Oireachtas Joint and Select Committees

Wednesday, 15 November 2023

Joint Oireachtas Committee on Social Protection

Roll-out and Delivery of Broadband in Rural Areas: Discussion

Mr. Fergal Mulligan:

The black spots mentioned, if they are in a national park, will take time to get addressed by 5G. Remote rural areas that may be behind a hill or around mountains are very difficult to get to. We will not have a plethora of towers and masts all over the place. In fairness to the mobile companies, it is difficult infrastructure to build to get to unique, one-off housing, if that is the main issue. The new 5G licences have different criteria around them to deal with motorways and national roads and make sure coverage is on those, which did not apply under previous licensing arrangements in 4G and 3G.

There have been a number of improvements under the new licensing arrangements, which were issued by ComReg only earlier this year. These are being rolled out only now by the three main companies, Vodafone, Eir and Three. As I said in my opening statement, we have got to 70% and we are getting towards 80% and 90%. They have not got there yet but that will happen over the next few years.

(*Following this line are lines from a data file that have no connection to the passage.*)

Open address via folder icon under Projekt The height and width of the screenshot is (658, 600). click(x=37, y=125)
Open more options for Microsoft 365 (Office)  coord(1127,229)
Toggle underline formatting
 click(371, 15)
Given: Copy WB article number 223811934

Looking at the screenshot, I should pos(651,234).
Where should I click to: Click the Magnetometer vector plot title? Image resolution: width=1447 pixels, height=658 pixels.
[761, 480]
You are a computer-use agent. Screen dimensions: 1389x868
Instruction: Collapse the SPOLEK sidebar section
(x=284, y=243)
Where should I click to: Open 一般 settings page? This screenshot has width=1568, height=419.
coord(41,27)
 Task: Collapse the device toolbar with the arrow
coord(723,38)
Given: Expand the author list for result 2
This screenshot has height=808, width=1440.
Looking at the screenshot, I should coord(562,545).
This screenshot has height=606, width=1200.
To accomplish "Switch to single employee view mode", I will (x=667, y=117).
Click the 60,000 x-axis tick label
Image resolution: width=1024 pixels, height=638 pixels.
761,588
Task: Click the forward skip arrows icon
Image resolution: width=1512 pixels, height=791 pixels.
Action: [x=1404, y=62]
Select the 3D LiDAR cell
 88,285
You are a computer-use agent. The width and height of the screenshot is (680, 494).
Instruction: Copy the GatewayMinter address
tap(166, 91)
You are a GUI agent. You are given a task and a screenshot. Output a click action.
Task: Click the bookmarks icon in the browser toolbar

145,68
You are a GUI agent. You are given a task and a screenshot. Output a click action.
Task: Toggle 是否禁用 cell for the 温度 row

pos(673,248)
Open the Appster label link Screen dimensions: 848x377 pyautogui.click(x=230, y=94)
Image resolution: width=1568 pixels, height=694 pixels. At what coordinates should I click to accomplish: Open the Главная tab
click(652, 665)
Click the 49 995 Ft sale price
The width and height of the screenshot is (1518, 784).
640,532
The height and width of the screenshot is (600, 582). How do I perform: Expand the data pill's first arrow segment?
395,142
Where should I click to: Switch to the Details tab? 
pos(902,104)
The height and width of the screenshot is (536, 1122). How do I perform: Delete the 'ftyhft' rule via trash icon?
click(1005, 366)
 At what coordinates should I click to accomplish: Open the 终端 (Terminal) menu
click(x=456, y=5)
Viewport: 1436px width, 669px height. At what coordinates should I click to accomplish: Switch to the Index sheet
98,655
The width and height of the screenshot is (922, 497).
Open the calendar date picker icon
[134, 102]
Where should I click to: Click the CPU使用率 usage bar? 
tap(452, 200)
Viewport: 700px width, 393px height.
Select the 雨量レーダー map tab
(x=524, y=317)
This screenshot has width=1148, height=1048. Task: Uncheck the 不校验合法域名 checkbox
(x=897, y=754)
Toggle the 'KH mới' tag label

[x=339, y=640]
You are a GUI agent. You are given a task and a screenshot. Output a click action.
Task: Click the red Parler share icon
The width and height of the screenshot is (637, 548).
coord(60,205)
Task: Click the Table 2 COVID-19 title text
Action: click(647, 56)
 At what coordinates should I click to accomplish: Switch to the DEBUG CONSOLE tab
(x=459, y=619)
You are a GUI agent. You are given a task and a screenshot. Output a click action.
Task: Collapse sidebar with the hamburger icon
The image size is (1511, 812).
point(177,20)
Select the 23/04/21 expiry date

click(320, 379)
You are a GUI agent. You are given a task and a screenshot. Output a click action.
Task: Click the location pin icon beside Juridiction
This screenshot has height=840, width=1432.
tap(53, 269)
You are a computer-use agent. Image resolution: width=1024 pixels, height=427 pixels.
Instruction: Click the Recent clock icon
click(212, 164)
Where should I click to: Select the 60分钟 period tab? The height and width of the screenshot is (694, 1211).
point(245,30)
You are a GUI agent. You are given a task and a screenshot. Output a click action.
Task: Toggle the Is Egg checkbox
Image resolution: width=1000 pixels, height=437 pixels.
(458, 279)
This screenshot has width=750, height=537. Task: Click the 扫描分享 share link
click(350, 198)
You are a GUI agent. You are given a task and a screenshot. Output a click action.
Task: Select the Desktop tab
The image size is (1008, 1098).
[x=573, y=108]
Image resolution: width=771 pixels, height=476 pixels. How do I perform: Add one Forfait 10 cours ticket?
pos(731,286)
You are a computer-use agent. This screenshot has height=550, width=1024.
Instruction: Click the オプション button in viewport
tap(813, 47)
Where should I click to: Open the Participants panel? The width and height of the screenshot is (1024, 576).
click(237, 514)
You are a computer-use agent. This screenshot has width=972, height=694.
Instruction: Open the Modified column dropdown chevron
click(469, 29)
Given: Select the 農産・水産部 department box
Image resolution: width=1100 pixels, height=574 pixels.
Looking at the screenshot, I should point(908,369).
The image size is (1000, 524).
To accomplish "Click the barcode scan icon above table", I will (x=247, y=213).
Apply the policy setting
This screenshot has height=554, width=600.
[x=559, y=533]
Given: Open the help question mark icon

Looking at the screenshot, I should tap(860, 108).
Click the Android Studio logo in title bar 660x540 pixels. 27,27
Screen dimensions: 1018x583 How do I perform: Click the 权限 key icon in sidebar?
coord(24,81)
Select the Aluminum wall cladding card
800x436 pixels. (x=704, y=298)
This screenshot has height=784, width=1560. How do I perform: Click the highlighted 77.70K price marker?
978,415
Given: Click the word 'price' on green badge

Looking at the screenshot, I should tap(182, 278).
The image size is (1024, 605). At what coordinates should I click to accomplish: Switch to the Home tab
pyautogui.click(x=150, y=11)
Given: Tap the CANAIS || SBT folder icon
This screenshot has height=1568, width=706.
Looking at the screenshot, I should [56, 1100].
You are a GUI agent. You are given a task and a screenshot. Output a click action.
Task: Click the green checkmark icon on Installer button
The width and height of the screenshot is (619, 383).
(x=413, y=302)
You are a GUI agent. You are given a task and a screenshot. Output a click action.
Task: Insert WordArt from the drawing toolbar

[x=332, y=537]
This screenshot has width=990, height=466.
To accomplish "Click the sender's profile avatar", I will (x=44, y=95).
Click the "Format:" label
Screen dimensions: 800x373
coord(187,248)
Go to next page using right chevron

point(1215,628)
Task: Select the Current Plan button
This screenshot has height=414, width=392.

The target is 2030 by which to get to all populated areas with 5G. AsMr. Hendrick noted, the roll-out of the NBP is going to help with coverage because, under the NBP, as we are bringing fibre throughout these rural roads, mobile companies can go to NBI and seek coverage for fibre to towers and masts on the hills and mountains to improve the coverage and capacity as they roll out their equipment. It is organically getting better and will get better over the coming years. Through the commercial roll-out and the new licensing arrangements ComReg has put in place, it is incrementally improving this year, next year and the year after that, although there are still problems as of today.